---
title : 'Determining the number of components - M5L9'
subtitle : 'Bayesian Statistics: Mixture Models'
categories:
- Bayesian Statistics
keywords:
- Mixture Models
- Maximum Likelihood Estimation
- BIC
- Bayesian Information Criteria
- Multimodality
- Numerical Instability
- notes
---
So far we considered the number of components in the mixture model as a known and fixed parameter. However, in practice, the number of components is often unknown and needs to be estimated from the data. We will cover two approaches to estimate the number of components in a mixture model:
1. **Bayesian Information Criteria (BIC)**: A model selection criterion that penalizes the likelihood of the model based on the number of parameters.
2. **Bayesian approach**: A probabilistic approach that estimates the number of components based on the posterior distribution of the model parameters.

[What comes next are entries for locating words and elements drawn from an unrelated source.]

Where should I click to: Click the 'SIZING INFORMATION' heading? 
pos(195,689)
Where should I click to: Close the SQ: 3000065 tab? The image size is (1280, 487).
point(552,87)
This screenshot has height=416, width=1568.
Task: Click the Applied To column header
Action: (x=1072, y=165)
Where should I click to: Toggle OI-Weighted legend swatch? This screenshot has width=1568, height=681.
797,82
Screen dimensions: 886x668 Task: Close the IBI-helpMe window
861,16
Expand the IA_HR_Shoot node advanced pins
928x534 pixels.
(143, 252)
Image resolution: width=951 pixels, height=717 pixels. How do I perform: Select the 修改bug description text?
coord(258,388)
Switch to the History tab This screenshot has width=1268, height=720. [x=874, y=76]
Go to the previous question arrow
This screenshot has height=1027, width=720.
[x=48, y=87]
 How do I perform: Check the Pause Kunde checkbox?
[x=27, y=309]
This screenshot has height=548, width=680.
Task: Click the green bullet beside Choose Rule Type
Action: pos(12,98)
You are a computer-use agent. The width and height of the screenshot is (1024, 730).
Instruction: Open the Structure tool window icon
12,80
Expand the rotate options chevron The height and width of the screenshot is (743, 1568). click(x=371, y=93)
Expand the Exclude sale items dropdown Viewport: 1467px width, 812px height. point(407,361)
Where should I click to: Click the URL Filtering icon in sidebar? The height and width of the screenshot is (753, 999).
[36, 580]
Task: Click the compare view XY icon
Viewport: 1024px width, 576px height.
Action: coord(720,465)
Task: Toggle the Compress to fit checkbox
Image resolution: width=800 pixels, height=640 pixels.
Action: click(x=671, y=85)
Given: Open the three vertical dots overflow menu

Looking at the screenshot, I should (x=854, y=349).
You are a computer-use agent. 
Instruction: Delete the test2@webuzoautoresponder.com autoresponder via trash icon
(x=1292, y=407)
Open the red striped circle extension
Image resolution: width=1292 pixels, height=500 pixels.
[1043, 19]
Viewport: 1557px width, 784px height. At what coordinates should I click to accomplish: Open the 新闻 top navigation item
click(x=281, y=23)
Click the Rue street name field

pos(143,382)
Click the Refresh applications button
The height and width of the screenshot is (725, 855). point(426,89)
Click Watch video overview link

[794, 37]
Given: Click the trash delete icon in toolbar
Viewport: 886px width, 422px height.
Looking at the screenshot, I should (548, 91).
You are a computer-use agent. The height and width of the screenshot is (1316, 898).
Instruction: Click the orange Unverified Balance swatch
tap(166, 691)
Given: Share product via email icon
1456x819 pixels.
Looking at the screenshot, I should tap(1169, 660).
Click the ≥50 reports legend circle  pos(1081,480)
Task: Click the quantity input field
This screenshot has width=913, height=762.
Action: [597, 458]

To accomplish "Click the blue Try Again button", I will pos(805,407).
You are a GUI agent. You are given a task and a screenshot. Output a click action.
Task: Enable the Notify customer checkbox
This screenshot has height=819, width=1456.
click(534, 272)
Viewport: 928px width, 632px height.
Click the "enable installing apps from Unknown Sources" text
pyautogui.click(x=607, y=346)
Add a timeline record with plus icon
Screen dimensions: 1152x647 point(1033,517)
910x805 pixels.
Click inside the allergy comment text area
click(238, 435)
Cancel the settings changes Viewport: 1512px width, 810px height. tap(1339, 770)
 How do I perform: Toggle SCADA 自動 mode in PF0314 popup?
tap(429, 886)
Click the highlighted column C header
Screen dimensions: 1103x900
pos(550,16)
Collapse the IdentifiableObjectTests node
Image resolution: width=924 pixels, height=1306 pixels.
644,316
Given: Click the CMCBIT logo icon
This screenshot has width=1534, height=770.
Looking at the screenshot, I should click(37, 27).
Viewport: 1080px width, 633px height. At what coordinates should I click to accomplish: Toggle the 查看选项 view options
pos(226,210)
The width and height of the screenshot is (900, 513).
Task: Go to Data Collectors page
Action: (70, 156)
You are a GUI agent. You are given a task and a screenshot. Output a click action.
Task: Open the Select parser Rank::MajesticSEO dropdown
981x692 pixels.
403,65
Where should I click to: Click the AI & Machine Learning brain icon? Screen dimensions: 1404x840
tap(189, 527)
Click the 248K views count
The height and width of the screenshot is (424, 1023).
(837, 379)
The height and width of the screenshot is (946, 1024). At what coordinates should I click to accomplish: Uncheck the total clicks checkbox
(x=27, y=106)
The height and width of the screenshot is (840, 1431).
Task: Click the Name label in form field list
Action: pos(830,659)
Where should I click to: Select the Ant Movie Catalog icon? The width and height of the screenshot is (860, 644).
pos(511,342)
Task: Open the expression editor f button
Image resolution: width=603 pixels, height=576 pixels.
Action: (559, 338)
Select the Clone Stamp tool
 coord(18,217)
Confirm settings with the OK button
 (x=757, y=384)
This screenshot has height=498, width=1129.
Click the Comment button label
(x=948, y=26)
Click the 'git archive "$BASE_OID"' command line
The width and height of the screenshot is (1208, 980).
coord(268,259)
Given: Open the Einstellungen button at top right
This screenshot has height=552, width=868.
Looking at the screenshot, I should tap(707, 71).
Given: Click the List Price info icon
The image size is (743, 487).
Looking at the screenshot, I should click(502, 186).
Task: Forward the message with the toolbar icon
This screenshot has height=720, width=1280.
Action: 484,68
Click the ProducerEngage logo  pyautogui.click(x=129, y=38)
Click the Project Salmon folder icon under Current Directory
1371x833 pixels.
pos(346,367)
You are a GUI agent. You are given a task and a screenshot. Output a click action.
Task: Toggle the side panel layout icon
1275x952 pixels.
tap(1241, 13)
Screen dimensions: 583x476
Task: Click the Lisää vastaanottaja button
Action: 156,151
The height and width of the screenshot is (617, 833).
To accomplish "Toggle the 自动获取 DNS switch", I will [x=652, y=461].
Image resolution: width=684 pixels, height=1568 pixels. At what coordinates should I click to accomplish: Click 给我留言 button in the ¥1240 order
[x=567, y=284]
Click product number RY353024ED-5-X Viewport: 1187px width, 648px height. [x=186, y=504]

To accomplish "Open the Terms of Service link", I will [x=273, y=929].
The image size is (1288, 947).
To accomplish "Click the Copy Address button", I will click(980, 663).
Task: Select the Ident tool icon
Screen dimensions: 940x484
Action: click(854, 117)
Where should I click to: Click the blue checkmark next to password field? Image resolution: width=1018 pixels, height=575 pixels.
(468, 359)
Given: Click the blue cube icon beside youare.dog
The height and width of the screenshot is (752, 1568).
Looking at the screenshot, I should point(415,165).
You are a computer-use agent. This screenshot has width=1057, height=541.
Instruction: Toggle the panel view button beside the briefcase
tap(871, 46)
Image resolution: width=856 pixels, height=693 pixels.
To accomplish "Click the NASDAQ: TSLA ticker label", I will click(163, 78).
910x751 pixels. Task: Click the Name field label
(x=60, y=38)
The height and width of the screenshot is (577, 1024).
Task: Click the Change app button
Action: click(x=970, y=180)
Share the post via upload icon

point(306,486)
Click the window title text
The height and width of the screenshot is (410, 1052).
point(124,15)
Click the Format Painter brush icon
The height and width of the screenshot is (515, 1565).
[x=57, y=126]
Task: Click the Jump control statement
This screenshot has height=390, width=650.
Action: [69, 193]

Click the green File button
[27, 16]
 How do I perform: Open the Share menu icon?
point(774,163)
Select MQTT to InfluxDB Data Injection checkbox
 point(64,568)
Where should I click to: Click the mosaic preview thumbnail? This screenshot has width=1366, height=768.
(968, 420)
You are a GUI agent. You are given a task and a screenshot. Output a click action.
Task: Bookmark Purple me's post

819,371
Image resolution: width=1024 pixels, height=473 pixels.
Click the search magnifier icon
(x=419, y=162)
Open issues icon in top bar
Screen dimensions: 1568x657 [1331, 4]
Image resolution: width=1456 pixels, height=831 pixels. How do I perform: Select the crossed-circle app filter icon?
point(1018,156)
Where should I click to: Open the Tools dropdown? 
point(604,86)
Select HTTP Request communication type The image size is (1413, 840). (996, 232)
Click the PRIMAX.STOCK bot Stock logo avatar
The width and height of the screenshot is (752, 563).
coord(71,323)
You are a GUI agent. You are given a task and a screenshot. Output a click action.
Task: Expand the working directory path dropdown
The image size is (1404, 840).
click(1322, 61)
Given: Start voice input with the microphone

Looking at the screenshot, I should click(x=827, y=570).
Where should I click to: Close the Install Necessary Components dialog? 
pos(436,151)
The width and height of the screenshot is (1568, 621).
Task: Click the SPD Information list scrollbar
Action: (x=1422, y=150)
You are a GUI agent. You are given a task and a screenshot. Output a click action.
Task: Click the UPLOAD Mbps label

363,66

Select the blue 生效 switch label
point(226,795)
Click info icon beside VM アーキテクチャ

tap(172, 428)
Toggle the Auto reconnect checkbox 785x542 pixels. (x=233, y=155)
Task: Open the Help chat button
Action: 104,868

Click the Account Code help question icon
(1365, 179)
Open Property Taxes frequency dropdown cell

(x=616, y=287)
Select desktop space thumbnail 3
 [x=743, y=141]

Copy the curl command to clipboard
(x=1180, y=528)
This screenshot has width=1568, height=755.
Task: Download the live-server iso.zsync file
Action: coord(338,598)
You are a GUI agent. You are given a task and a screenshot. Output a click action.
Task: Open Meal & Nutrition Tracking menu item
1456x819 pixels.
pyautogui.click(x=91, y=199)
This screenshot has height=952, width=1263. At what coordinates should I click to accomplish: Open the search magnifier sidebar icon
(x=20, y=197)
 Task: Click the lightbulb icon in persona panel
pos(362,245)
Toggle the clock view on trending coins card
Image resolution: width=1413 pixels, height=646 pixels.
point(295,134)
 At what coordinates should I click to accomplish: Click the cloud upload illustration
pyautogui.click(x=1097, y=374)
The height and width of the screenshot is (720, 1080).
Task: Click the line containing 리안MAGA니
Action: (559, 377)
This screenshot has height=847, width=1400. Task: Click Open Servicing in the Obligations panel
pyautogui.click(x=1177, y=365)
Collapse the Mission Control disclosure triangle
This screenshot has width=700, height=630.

## Bayesian Information Criteria - BIC :movie_camera: {#sec-mixtures-BIC}
{#fig-slide03-BIC .column-margin width="53mm"}
{#fig-slide04-BIC .column-margin width="53mm"}
We can consider the choice of the number of components in a mixture model as a model selection problem. In this context, we have a collection of J models, each with a different number of components. The goal is to select the model that best fits with the evidence/data while avoiding overfitting.
\index{model selection}
\index{model selection!BIC}
\index{Bayesian Information Criteria}
A common approach to model selection that is useful for mixture models is the Bayesian Information Criteria (BIC). Given a collection of J models to be compared, the BIC for model j is given by the formula:
$$
BIC_k = - 2\log L_j(\hat{\eta}) - r_k \log (n) \qquad
$$ {#eq-bayesian-information-criteria}
where $L_j$ is the likelihood of the model, $\hat{\eta}$ is the maximum likelihood estimate of the parameters, $r_j$ is the number of effective (independent) parameters in model j, and n is the number of observations. The model with the lowest BIC value is considered the best model.
We can interpret the first term in [@eq-bayesian-information-criteria] as a measure of the goodness of fit of the model, while the second term penalizes the model for its complexity. The BIC is a trade-off between the goodness of fit and the complexity of the model.
In the case of mixture models, j corresponds to the number of components K in the model. and $\eta_k$ corresponds to the parameters of the model, which include the weights and parameters of the of the component distributions i.e. $\eta_k = (w_1,\ldots,w_k, \theta_1, \ldots \theta_K)$ . The number of effective parameters in a mixture model with K components is given by:
$$
L_k(\hat{w}_1,...\hat{w}_K, \hat{\theta}_1,...,\hat{\theta_K}) = \prod_{i=1}^n \sum_{k=1}^K \hat{w}_k g(x_i|\hat{\theta}_k)
$$
furthermore, the number of effective parameters is given by:
$$
r_k = K - 1 + \sum_{k=1}^K \dim(\theta_k)
$$
## Bayesian Information Criteria Example :movie_camera:
This is a walkthrough of the code in the next section.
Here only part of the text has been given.